*** Source data ***

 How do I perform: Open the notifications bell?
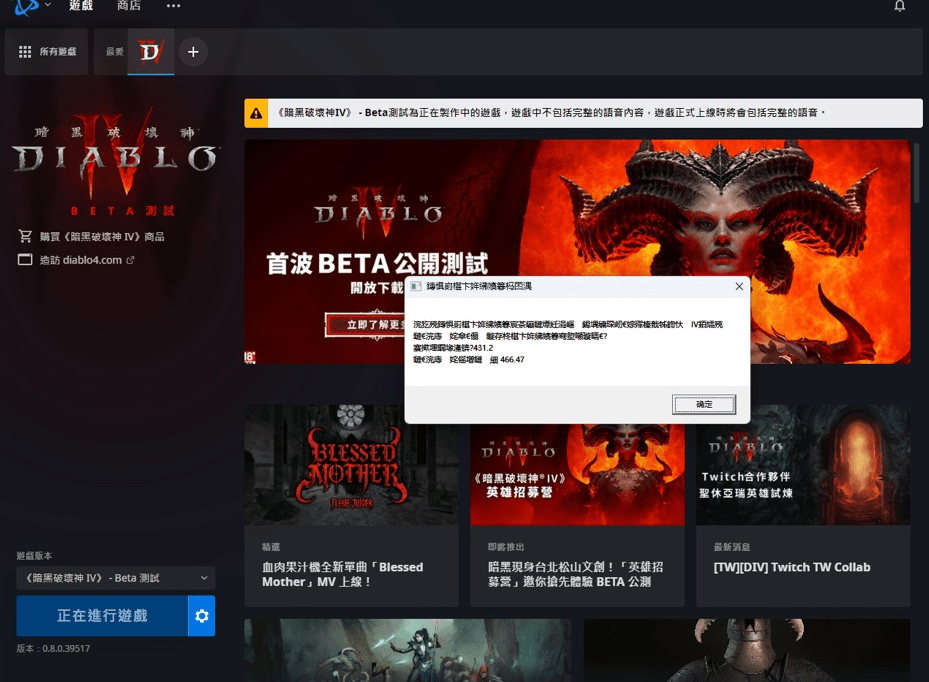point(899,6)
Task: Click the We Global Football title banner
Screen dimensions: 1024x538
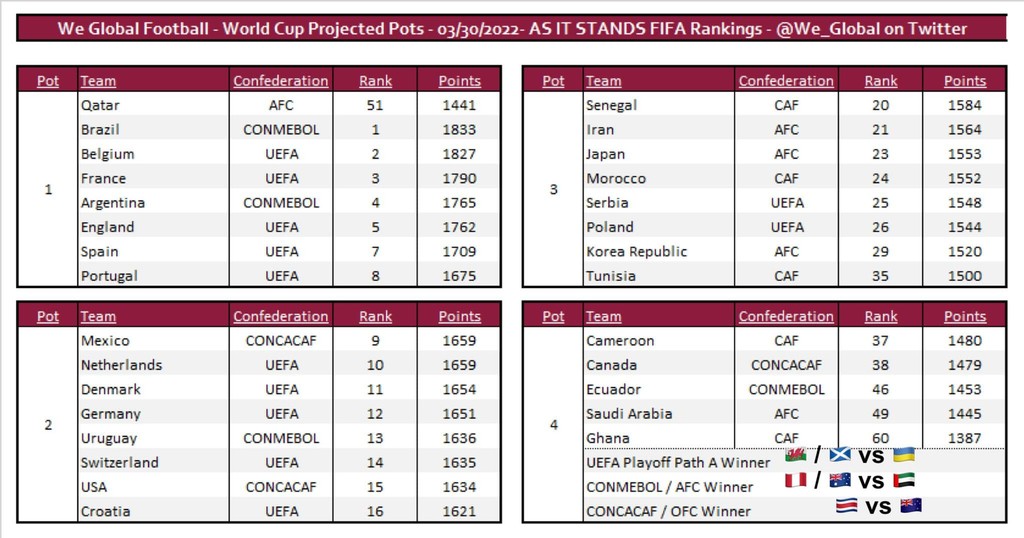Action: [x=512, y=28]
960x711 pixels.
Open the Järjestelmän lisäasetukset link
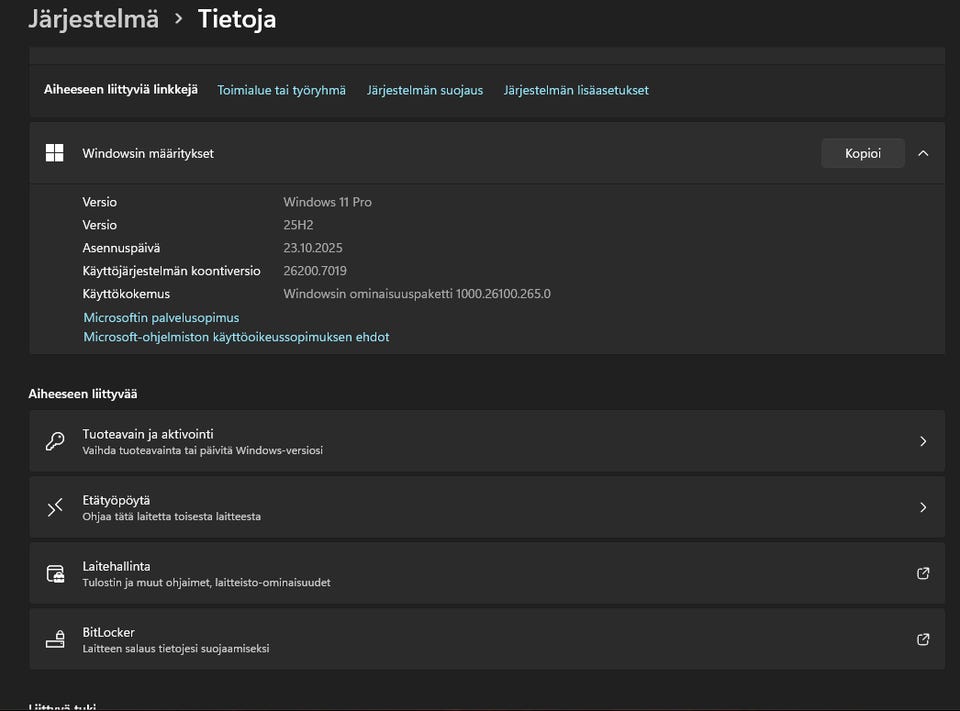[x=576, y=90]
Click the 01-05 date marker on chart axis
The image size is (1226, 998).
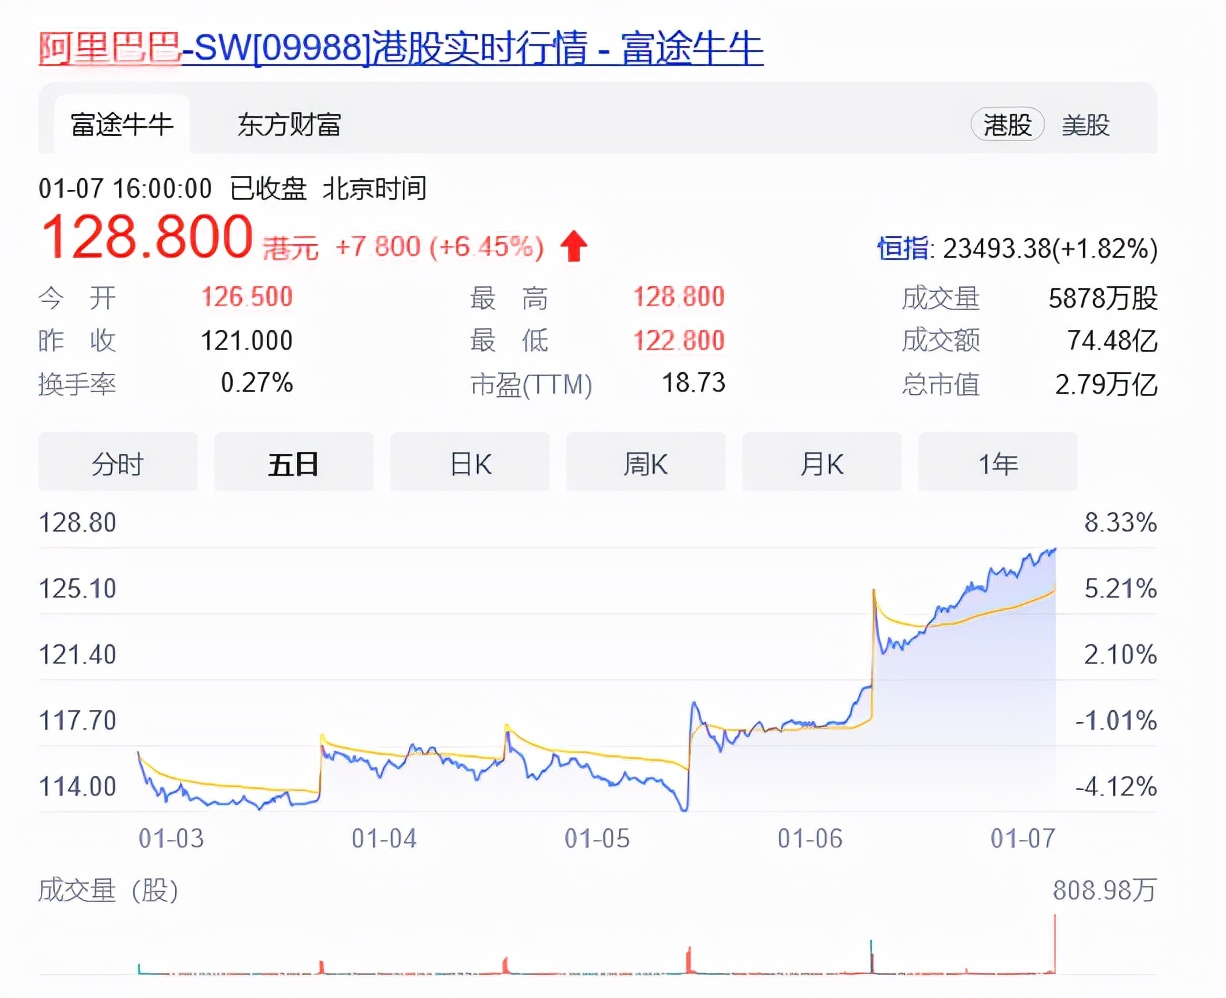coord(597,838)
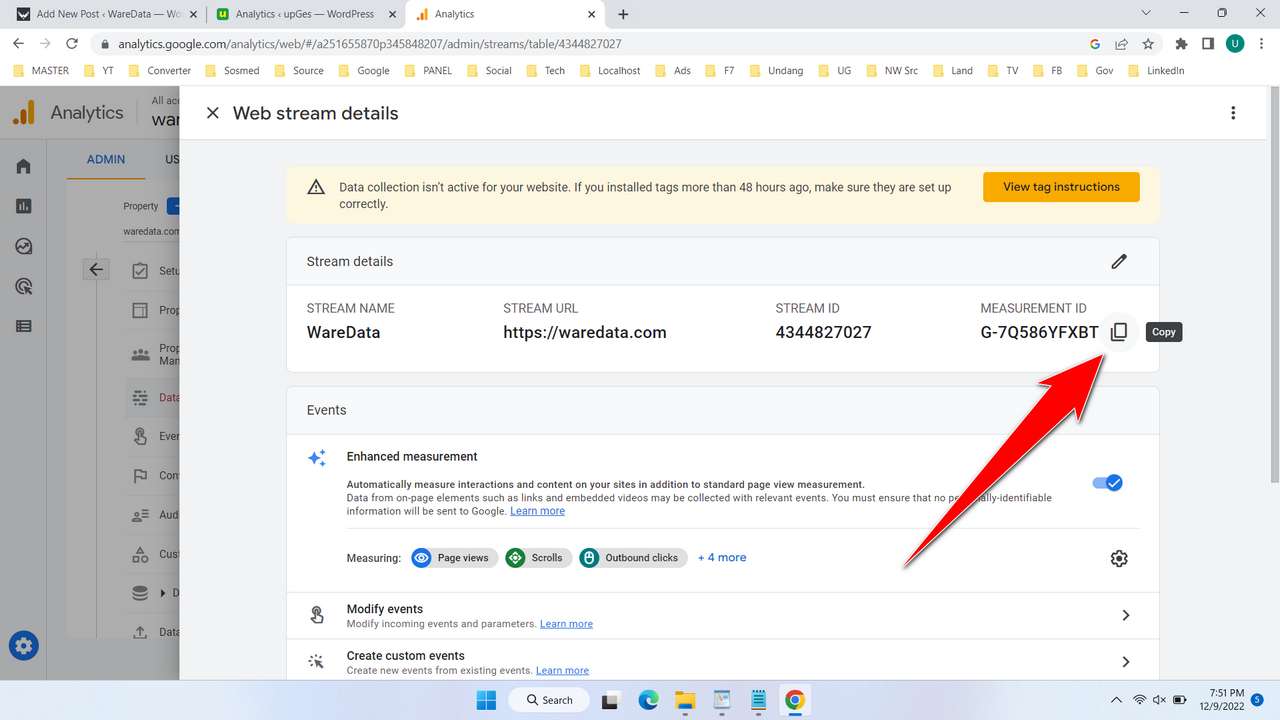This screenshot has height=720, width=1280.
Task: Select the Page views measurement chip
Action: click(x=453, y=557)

***
*** Source data ***

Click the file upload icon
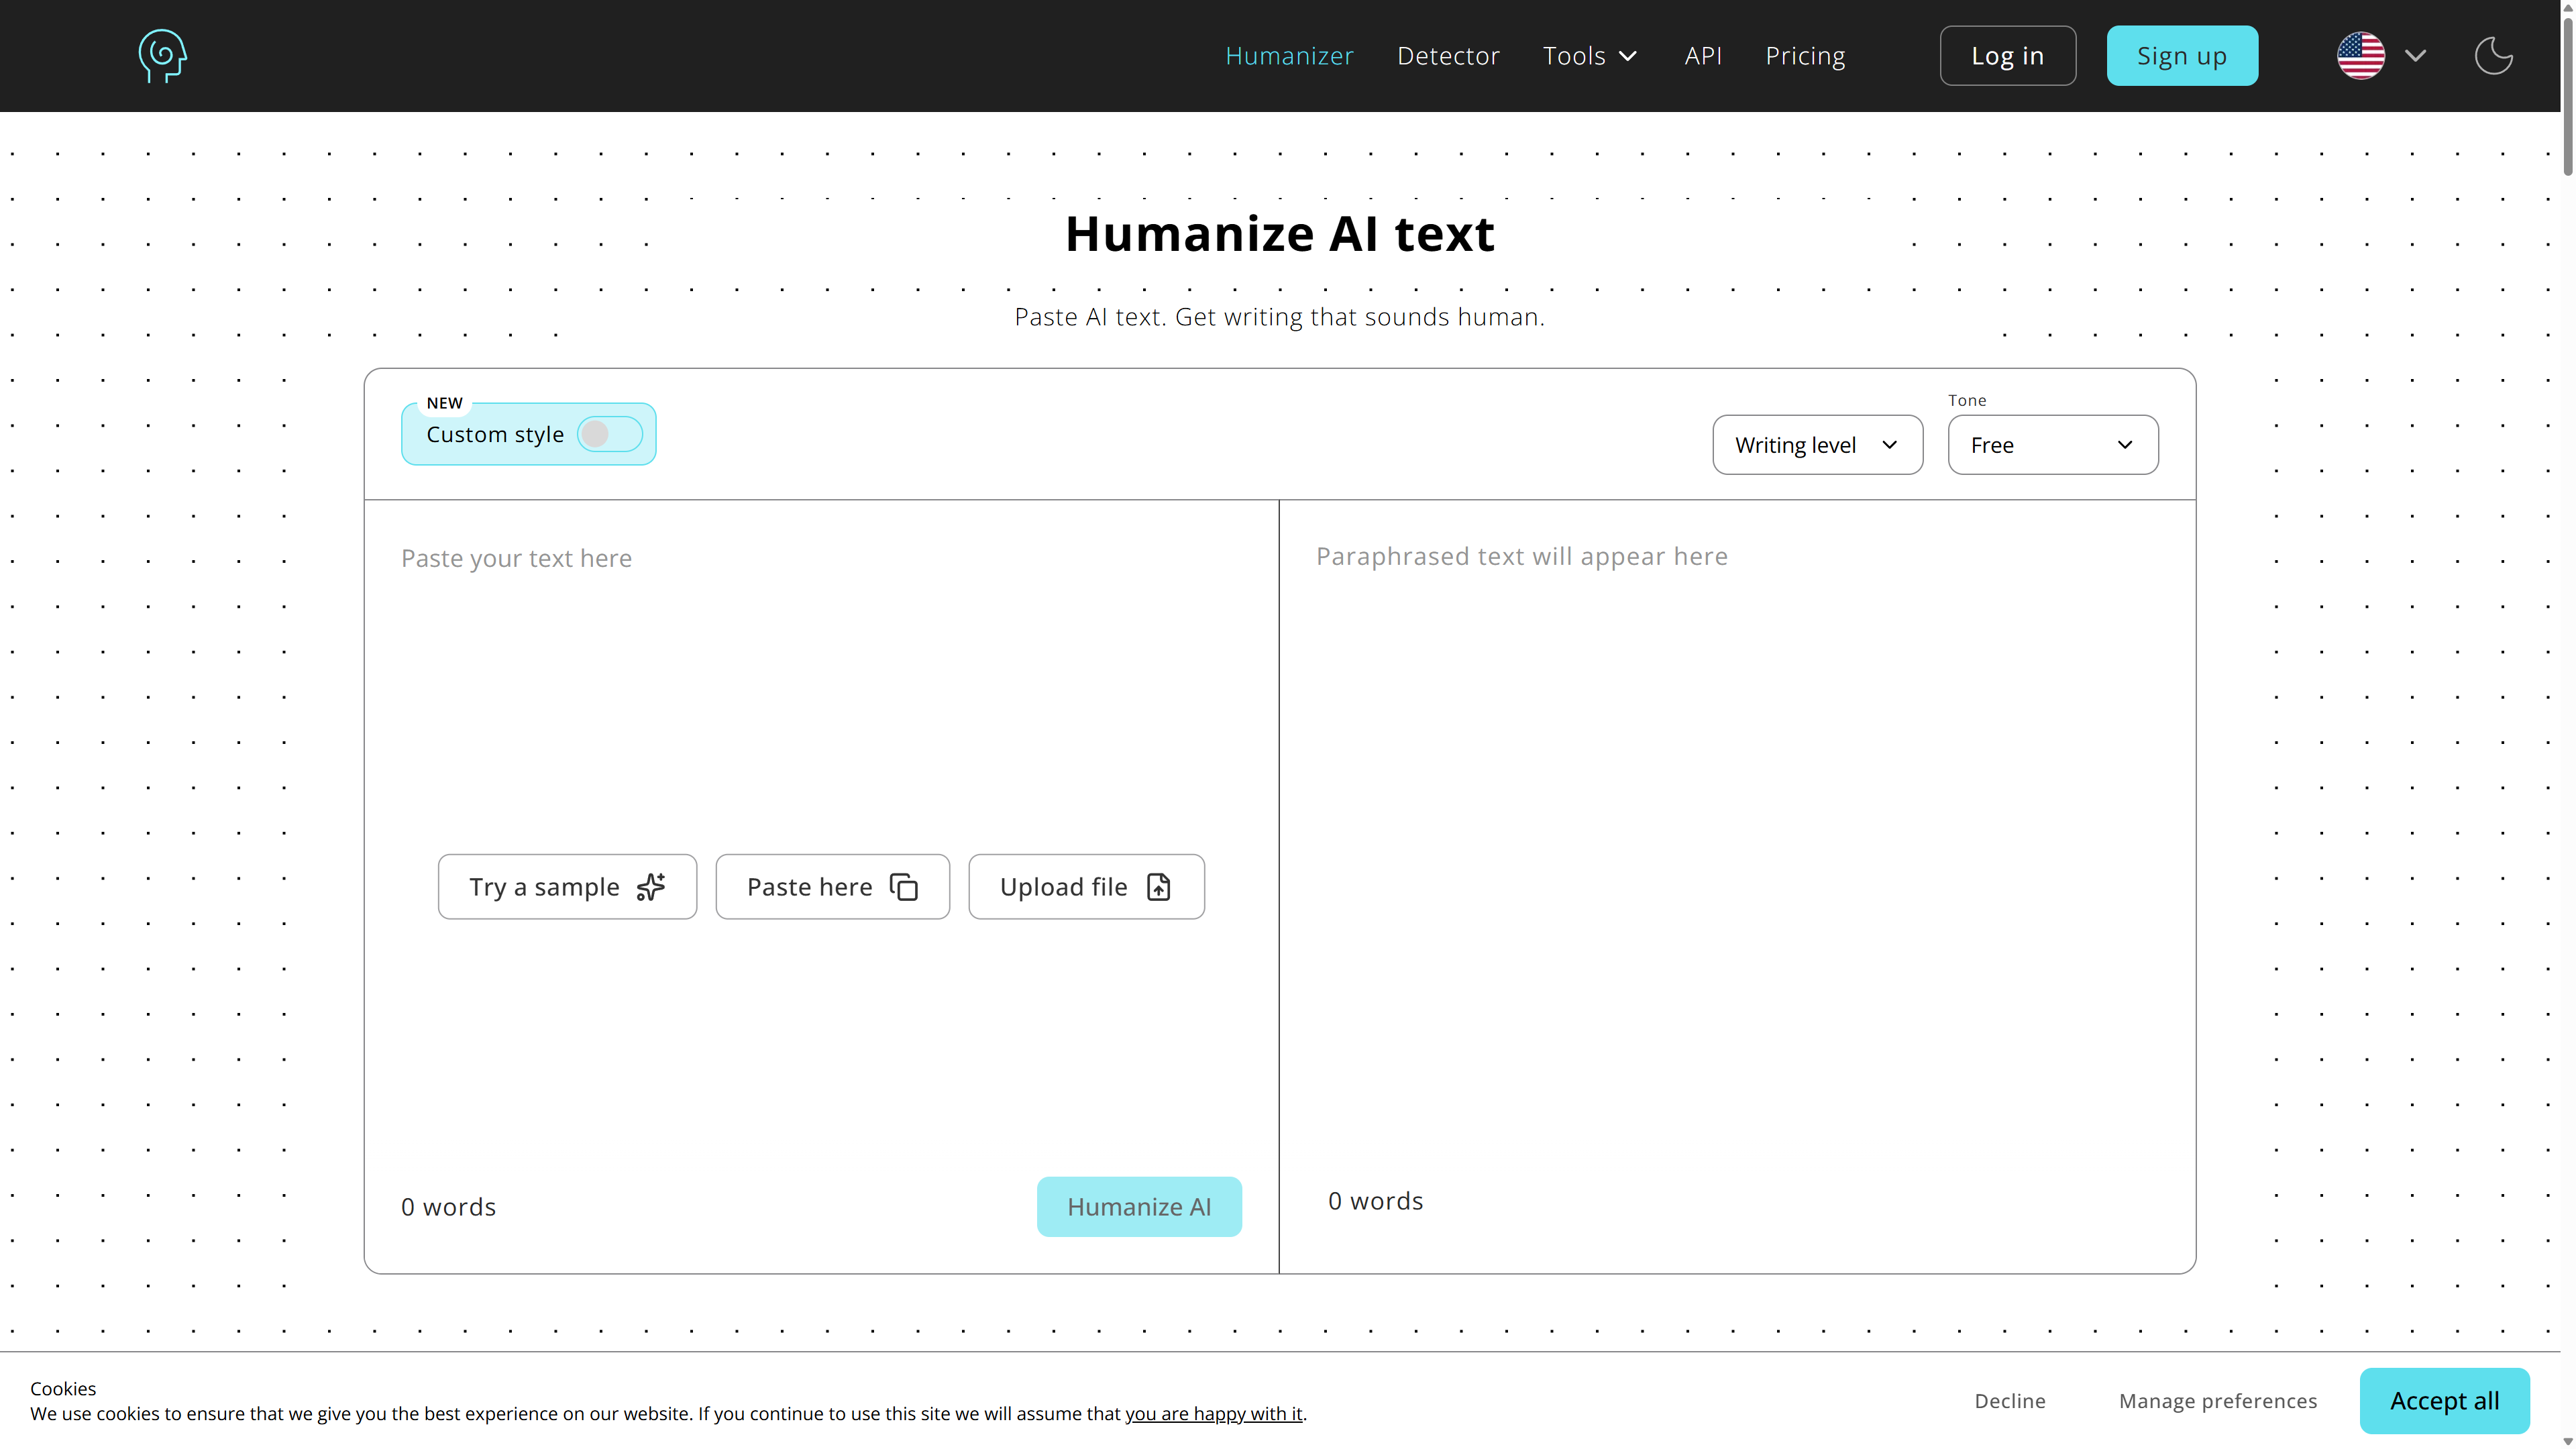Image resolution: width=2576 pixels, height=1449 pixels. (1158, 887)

***

== Task brief ==
Look above for the line containing "How do I perform: Open" and the line containing "Click the 01-05 date marker on chart axis", then reproduce both and everything between them exactly, pictures omitted.

== Response to the task ==
 How do I perform: Open the notifications bell?
point(899,6)
Task: Click the We Global Football title banner
Screen dimensions: 1024x538
Action: [x=512, y=28]
960x711 pixels.
Open the Järjestelmän lisäasetukset link
[x=576, y=90]
Click the 01-05 date marker on chart axis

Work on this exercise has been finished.